Generic Entity Resolution with Negative Rules (Posted by Steven Whang)
Entity Resolution (ER) is a process of identifying records that refer to the same real-world entity and merging them together. For example, two companies that merge may want to combine their customer records: for a given customer that dealt with the two companies they create a composite record that combines the known information.
However, the process for matching and merging records is most often application-specific, complex, and error-prone. The input records may contain ambiguous and not-fully specified data, and it may be impossible to capture all the application nuances and subtleties in whatever logic is used to decide when records match and how they should be merged. Thus, the set of resolved records (after ER) may contain "errors" that may be apparent to a domain specialist. For example, we may have a customer record with an address in a country we do not do business with. Or two different company records where the expert happens to know that one company recently required the other so they are now the same entity.
In our paper, we address the identification and handling of such inconsistencies using negative rules, which are predicates that take a number of records and return whether the records are consistent or not. For example, if ER mistakenly merges two person records with different genders, we can specify a binary negative rule that flags an inconsistency for any record that has both genders. The negative rules are then used with the original ER rules to find a consistent ER solution.
There are two reasons why we cannot simply modify the ER rules instead of using the negative rules. First, the negative rules are only used to check the consistency of the final ER result and not the consistency of the intermediate records that are created during the ER process. For example, a record that has both genders may turn out to be Female (based on more evidence) at the end of the ER process (and thus consistent). Second, the negative rules can be viewed as an effort of a second party to fix the errors made by the ER rules of the first party.
We propose a general algorithm that finds a consistent ER solution and an enhanced algorithm that is more efficient than the general algorithm, but assumes certain properties on the negative and ER rules. Our main findings are as follows:
However, the process for matching and merging records is most often application-specific, complex, and error-prone. The input records may contain ambiguous and not-fully specified data, and it may be impossible to capture all the application nuances and subtleties in whatever logic is used to decide when records match and how they should be merged. Thus, the set of resolved records (after ER) may contain "errors" that may be apparent to a domain specialist. For example, we may have a customer record with an address in a country we do not do business with. Or two different company records where the expert happens to know that one company recently required the other so they are now the same entity.
In our paper, we address the identification and handling of such inconsistencies using negative rules, which are predicates that take a number of records and return whether the records are consistent or not. For example, if ER mistakenly merges two person records with different genders, we can specify a binary negative rule that flags an inconsistency for any record that has both genders. The negative rules are then used with the original ER rules to find a consistent ER solution.

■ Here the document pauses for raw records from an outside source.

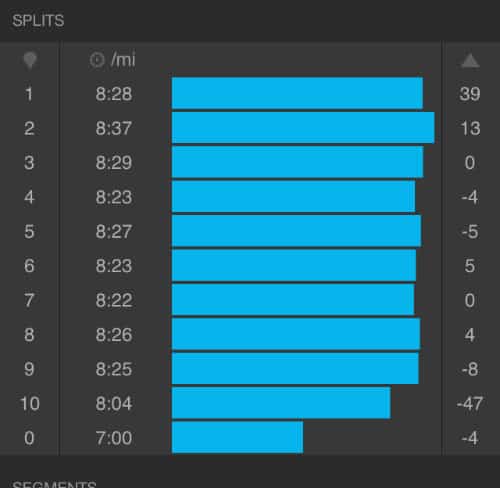Click the pace clock icon header

pos(97,60)
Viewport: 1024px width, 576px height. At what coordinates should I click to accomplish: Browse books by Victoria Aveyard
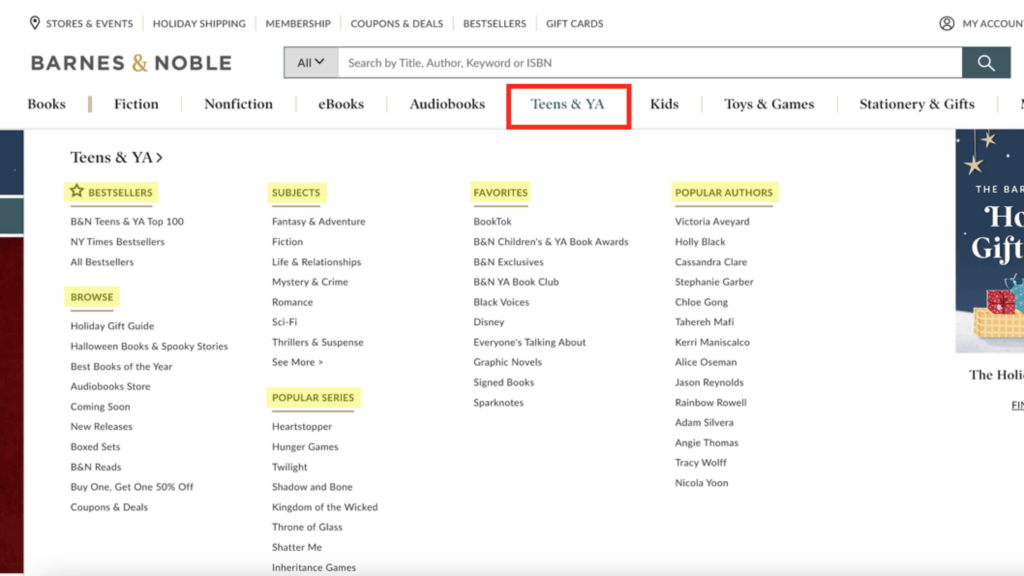pyautogui.click(x=713, y=221)
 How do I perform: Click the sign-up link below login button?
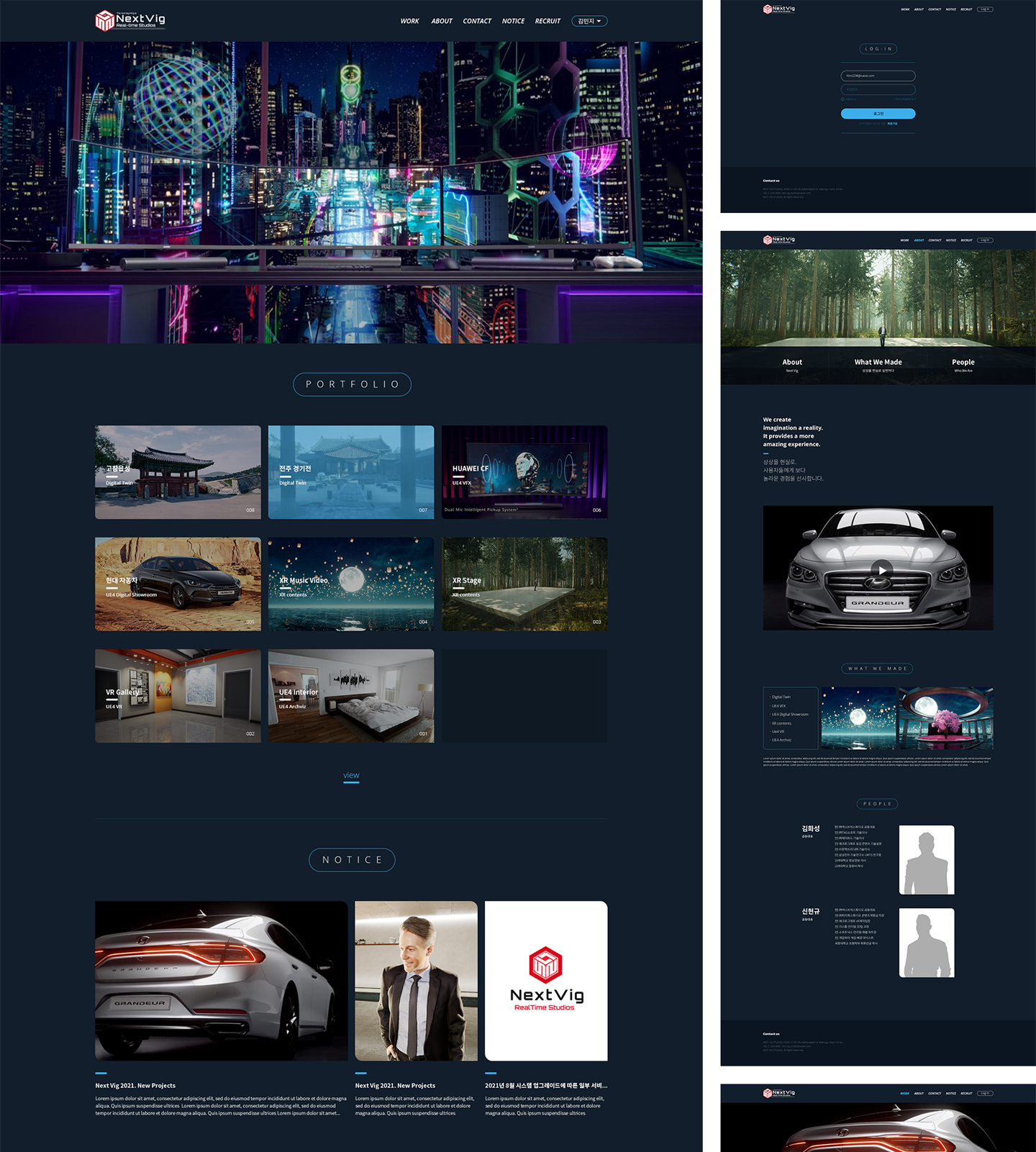pos(892,124)
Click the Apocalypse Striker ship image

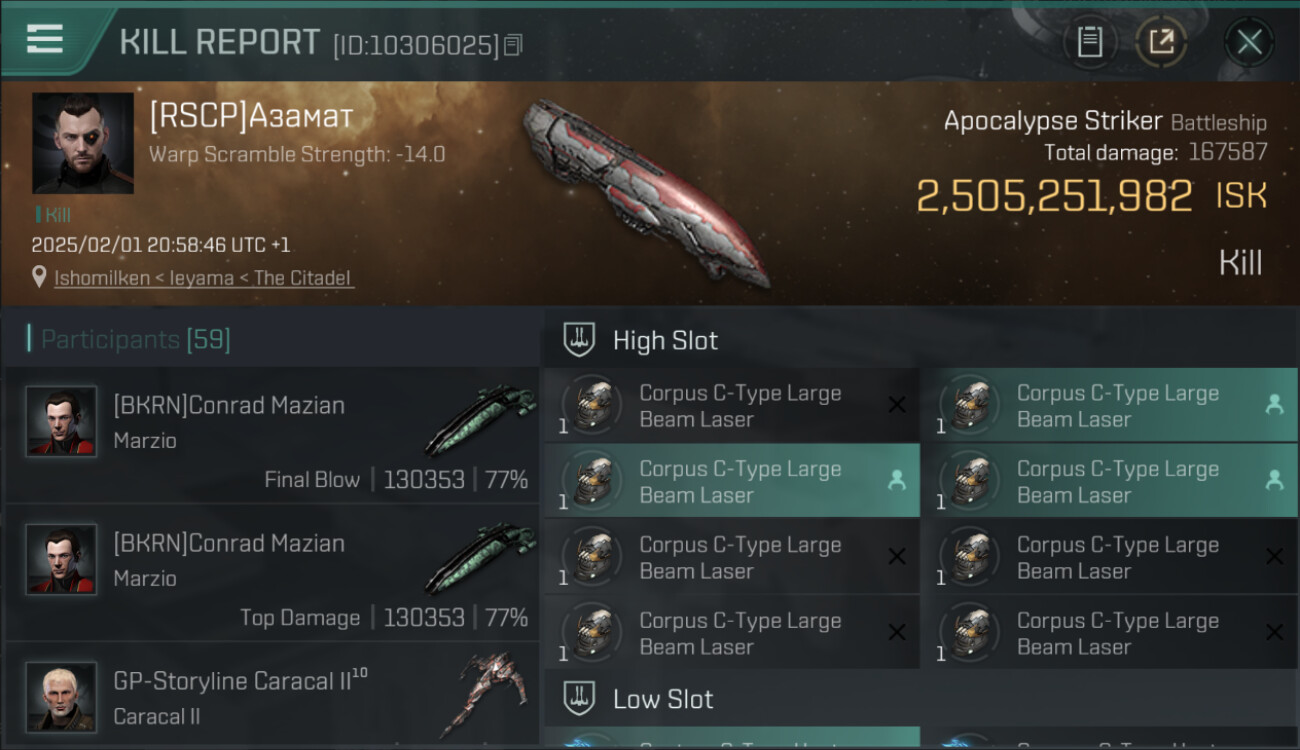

There are two reasons why we cannot simply modify the ER rules instead of using the negative rules. First, the negative rules are only used to check the consistency of the final ER result and not the consistency of the intermediate records that are created during the ER process. For example, a record that has both genders may turn out to be Female (based on more evidence) at the end of the ER process (and thus consistent). Second, the negative rules can be viewed as an effort of a second party to fix the errors made by the ER rules of the first party.
We propose a general algorithm that finds a consistent ER solution and an enhanced algorithm that is more efficient than the general algorithm, but assumes certain properties on the negative and ER rules. Our main findings are as follows:
- Negative rules can significantly improve the accuracy of the ER process. Depending on the strategy, a domain expert may need to help resolve the inconsistencies.
- Different combinations of negative rules may result in different accuracy and runtime results. The negative rules themselves also need to be correct and effectively pinpoint the errors of the ER rules.
- Applying negative rules is an expensive process (at least quadratic) that should not be run on the entire dataset if the dataset is very large. A common technique in ER is to use blocking techniques (many variations exist) where the entire dataset is divided into smaller blocks, and the blocks are processed one at a time. The negative rules can be used within each block.
- Even without the properties, the enhanced algorithm can efficiently produce results that are nearly identical to those of the general algorithm.
Steven, This is one of the most formal treatments of Named Entity Resolution in literature. Thanks for doing this great work. Looking forward to learn about your work with DavidM on evaluating NER schemes later today.
Will there be any postings online about the NER schemes evaluations?